Do this - Rewrite the records as a numbered list, starting at the first line and ending with the line that contains "will (x=361, y=40).". Leave out blank lines.

Data section -

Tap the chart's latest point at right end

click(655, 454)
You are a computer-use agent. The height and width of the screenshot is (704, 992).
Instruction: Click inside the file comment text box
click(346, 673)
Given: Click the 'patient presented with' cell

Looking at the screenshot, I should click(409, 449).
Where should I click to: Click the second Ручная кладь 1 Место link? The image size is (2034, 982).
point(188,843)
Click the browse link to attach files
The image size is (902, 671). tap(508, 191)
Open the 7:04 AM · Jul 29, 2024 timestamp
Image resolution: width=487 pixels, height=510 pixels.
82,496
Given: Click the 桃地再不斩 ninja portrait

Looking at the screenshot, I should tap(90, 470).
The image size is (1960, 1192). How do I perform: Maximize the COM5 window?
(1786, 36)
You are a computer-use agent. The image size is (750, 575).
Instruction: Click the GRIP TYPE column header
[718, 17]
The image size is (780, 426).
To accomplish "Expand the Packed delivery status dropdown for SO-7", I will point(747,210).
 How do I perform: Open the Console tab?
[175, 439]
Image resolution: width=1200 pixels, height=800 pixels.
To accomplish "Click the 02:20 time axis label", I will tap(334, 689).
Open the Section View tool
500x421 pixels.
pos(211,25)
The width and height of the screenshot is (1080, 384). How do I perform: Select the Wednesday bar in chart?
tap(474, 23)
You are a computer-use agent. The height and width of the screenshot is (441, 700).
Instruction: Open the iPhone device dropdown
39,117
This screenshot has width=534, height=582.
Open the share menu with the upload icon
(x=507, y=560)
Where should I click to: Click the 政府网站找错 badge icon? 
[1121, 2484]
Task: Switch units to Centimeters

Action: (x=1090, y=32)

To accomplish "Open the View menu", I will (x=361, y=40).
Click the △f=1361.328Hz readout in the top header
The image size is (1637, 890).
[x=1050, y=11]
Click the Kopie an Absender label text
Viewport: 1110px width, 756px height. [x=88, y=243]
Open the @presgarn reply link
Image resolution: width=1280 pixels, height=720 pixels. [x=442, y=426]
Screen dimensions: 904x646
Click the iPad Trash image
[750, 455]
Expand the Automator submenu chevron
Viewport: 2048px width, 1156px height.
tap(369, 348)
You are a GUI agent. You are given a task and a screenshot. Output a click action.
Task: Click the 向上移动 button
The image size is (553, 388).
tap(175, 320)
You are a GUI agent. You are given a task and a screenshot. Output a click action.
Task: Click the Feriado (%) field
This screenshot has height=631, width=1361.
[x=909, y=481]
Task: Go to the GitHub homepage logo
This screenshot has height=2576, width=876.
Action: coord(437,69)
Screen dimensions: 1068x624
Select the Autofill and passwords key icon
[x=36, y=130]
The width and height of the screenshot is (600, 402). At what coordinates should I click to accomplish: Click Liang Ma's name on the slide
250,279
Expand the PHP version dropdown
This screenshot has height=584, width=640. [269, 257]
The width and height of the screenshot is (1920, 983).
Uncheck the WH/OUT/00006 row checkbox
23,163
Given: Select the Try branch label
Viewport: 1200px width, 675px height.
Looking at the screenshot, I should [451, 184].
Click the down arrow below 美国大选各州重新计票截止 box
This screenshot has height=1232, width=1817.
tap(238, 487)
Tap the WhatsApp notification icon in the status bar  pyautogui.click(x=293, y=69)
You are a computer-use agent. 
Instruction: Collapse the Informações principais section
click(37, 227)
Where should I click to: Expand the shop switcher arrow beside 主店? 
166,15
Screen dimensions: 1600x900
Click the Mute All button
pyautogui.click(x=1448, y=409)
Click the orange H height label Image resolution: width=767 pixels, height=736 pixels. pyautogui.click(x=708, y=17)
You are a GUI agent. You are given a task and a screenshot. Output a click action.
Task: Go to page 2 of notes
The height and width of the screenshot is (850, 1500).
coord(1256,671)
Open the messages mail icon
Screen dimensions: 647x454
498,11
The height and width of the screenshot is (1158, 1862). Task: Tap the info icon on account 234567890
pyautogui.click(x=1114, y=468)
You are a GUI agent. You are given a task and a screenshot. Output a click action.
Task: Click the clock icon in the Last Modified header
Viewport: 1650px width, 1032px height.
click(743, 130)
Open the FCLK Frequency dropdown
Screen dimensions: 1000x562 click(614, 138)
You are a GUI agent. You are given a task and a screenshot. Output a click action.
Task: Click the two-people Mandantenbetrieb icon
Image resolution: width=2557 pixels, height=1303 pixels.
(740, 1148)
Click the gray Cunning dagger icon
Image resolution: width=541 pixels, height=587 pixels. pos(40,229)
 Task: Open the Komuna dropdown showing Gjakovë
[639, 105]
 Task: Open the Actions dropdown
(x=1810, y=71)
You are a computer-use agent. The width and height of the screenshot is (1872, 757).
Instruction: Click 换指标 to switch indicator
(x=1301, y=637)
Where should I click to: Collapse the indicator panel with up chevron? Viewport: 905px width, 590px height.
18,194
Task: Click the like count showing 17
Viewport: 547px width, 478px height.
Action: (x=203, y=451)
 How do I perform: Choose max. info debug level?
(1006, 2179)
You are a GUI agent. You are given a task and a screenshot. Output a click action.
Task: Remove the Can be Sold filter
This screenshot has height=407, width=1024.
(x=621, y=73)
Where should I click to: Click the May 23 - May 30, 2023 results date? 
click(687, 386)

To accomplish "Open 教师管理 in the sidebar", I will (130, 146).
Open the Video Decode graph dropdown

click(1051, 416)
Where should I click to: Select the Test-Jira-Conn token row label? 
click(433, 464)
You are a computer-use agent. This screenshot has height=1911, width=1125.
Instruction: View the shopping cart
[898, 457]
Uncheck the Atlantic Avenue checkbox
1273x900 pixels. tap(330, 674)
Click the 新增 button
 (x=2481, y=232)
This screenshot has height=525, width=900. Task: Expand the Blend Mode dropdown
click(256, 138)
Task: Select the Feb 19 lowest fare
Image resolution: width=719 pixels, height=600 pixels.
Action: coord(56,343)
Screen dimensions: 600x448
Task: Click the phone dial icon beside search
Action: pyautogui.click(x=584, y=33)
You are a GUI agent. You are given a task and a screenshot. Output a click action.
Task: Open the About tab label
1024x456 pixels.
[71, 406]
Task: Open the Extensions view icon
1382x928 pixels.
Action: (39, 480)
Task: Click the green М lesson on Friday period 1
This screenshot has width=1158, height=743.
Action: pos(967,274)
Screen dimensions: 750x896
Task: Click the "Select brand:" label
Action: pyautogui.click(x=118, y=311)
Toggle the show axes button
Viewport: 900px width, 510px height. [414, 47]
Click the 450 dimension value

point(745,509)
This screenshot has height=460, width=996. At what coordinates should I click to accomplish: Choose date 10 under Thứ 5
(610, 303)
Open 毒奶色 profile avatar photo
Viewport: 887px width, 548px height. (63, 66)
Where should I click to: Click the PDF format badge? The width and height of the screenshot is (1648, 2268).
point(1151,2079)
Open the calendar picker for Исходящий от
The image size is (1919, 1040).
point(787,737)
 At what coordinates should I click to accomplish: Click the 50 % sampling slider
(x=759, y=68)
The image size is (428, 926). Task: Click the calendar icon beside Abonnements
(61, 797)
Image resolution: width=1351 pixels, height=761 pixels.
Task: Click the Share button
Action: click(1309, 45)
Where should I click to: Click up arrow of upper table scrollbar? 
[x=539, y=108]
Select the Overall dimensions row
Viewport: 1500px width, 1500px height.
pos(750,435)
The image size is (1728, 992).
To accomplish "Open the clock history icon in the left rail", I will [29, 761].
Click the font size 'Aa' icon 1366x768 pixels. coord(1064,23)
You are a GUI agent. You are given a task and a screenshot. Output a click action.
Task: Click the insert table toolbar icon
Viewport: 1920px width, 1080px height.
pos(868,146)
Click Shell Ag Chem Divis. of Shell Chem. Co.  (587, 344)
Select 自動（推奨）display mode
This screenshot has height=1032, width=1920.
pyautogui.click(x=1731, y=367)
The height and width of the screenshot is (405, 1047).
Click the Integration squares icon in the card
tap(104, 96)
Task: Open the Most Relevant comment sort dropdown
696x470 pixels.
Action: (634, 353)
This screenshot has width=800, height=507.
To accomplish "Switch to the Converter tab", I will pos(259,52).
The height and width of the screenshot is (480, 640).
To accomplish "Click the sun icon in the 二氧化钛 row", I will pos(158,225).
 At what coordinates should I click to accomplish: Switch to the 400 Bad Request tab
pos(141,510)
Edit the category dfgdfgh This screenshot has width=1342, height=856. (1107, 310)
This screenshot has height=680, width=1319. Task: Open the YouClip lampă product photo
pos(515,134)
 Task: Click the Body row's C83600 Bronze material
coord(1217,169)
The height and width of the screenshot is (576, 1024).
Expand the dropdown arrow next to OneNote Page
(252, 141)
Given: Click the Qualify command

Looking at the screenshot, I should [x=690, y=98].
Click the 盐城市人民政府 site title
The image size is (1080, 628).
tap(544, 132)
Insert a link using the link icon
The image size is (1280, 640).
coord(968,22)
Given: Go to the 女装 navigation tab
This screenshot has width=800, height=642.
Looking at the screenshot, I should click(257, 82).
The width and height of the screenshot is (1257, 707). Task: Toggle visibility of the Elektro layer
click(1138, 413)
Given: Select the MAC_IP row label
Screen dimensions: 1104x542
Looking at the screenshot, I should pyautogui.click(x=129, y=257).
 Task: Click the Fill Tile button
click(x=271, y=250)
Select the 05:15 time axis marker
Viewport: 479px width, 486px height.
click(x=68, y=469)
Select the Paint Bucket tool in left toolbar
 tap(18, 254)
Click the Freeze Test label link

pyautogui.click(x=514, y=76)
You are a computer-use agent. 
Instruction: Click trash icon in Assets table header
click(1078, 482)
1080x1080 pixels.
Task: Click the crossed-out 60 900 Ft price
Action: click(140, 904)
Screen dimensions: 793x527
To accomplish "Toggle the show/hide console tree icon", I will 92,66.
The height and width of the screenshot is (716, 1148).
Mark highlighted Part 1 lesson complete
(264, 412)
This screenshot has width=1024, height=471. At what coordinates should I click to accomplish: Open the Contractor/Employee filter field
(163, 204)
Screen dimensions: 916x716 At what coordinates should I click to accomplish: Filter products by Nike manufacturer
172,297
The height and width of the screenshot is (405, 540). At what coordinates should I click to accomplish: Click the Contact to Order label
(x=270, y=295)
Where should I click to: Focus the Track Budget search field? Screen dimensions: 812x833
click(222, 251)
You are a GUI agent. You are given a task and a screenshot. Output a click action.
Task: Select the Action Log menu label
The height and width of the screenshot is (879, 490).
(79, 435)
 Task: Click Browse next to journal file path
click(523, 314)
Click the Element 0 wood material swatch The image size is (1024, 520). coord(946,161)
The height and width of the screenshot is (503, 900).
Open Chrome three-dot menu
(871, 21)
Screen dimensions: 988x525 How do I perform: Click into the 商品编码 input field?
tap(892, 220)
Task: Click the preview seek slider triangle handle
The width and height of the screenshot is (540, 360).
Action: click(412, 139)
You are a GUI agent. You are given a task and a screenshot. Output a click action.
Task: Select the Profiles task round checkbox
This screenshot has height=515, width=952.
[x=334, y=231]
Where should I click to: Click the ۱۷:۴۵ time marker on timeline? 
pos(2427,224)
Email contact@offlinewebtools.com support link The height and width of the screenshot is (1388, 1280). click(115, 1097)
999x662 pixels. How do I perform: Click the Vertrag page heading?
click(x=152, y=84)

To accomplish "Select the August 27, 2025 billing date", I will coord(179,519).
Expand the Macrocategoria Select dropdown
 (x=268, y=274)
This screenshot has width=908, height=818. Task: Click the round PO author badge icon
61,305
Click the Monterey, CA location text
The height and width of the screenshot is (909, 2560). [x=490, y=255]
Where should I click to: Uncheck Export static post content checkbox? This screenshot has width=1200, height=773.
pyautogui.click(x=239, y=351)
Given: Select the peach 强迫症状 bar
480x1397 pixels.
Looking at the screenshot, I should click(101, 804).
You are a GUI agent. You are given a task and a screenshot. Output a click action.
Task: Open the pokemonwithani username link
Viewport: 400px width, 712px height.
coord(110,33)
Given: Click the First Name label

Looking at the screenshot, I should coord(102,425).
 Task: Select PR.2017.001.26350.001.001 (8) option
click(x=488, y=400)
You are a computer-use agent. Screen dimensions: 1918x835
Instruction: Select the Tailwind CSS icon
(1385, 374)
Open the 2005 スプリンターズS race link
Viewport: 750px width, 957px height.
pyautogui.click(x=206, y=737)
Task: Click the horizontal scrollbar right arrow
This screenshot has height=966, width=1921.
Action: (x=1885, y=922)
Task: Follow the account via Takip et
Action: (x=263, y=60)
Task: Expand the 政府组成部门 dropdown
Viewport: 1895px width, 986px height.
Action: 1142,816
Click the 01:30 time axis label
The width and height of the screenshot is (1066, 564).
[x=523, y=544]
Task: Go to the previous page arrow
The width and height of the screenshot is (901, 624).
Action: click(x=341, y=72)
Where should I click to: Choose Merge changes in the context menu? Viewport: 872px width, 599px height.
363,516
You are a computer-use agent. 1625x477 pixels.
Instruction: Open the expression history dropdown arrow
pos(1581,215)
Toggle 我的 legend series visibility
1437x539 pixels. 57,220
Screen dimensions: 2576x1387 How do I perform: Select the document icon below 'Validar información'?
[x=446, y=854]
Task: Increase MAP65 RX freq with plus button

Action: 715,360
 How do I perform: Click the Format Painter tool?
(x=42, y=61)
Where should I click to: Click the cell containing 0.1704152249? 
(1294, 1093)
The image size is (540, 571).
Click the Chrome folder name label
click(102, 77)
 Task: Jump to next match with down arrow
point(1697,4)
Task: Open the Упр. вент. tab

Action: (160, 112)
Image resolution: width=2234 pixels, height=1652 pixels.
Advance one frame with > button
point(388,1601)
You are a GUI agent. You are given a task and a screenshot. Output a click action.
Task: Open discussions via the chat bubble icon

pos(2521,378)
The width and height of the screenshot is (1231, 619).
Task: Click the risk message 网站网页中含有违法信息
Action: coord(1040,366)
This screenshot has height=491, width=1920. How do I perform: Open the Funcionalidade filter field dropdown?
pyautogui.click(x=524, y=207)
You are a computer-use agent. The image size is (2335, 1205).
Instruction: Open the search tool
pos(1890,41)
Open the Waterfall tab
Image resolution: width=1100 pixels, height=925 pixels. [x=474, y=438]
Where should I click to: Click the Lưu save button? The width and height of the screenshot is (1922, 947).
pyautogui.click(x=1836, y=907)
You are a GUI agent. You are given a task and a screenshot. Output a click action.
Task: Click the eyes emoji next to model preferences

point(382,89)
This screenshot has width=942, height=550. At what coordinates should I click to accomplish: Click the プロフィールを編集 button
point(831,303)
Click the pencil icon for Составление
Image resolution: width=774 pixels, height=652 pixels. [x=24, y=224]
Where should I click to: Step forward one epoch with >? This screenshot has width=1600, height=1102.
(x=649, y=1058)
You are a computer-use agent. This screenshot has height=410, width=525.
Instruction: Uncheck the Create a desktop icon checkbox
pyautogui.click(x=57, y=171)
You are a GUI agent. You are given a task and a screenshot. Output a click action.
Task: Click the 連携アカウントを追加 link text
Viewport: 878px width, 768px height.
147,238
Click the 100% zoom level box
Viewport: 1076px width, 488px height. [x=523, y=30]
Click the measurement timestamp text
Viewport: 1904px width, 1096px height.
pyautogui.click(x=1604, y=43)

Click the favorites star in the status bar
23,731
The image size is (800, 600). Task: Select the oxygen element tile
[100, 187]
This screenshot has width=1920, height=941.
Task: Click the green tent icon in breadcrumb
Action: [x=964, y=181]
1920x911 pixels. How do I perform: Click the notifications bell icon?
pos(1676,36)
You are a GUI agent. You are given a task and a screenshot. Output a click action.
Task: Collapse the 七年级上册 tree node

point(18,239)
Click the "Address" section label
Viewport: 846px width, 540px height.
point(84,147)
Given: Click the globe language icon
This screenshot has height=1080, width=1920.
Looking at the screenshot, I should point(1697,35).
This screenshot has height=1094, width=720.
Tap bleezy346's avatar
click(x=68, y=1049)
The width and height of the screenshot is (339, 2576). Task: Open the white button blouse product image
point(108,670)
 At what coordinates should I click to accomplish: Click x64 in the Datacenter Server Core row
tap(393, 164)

Output of the exercise -
1. Tap the chart's latest point at right end
2. click(655, 454)
3. You are a computer-use agent. The height and width of the screenshot is (704, 992).
4. Instruction: Click inside the file comment text box
5. click(346, 673)
6. Given: Click the 'patient presented with' cell
7. Looking at the screenshot, I should click(409, 449).
8. Where should I click to: Click the second Ручная кладь 1 Место link? The image size is (2034, 982).
9. point(188,843)
10. Click the browse link to attach files
11. The image size is (902, 671). tap(508, 191)
12. Open the 7:04 AM · Jul 29, 2024 timestamp
13. Image resolution: width=487 pixels, height=510 pixels.
14. 82,496
15. Given: Click the 桃地再不斩 ninja portrait
16. Looking at the screenshot, I should tap(90, 470).
17. The image size is (1960, 1192). How do I perform: Maximize the COM5 window?
18. (1786, 36)
19. You are a computer-use agent. The image size is (750, 575).
20. Instruction: Click the GRIP TYPE column header
21. [718, 17]
22. The image size is (780, 426).
23. To accomplish "Expand the Packed delivery status dropdown for SO-7", I will point(747,210).
24.  How do I perform: Open the Console tab?
25. [175, 439]
26. Image resolution: width=1200 pixels, height=800 pixels.
27. To accomplish "Click the 02:20 time axis label", I will tap(334, 689).
28. Open the Section View tool
29. 500x421 pixels.
30. pos(211,25)
31. The width and height of the screenshot is (1080, 384). How do I perform: Select the Wednesday bar in chart?
32. tap(474, 23)
33. You are a computer-use agent. The height and width of the screenshot is (441, 700).
34. Instruction: Open the iPhone device dropdown
35. 39,117
36. This screenshot has width=534, height=582.
37. Open the share menu with the upload icon
38. (x=507, y=560)
39. Where should I click to: Click the 政府网站找错 badge icon? 
40. [1121, 2484]
41. Task: Switch units to Centimeters
42. Action: (x=1090, y=32)
43. To accomplish "Open the View menu", I will (x=361, y=40).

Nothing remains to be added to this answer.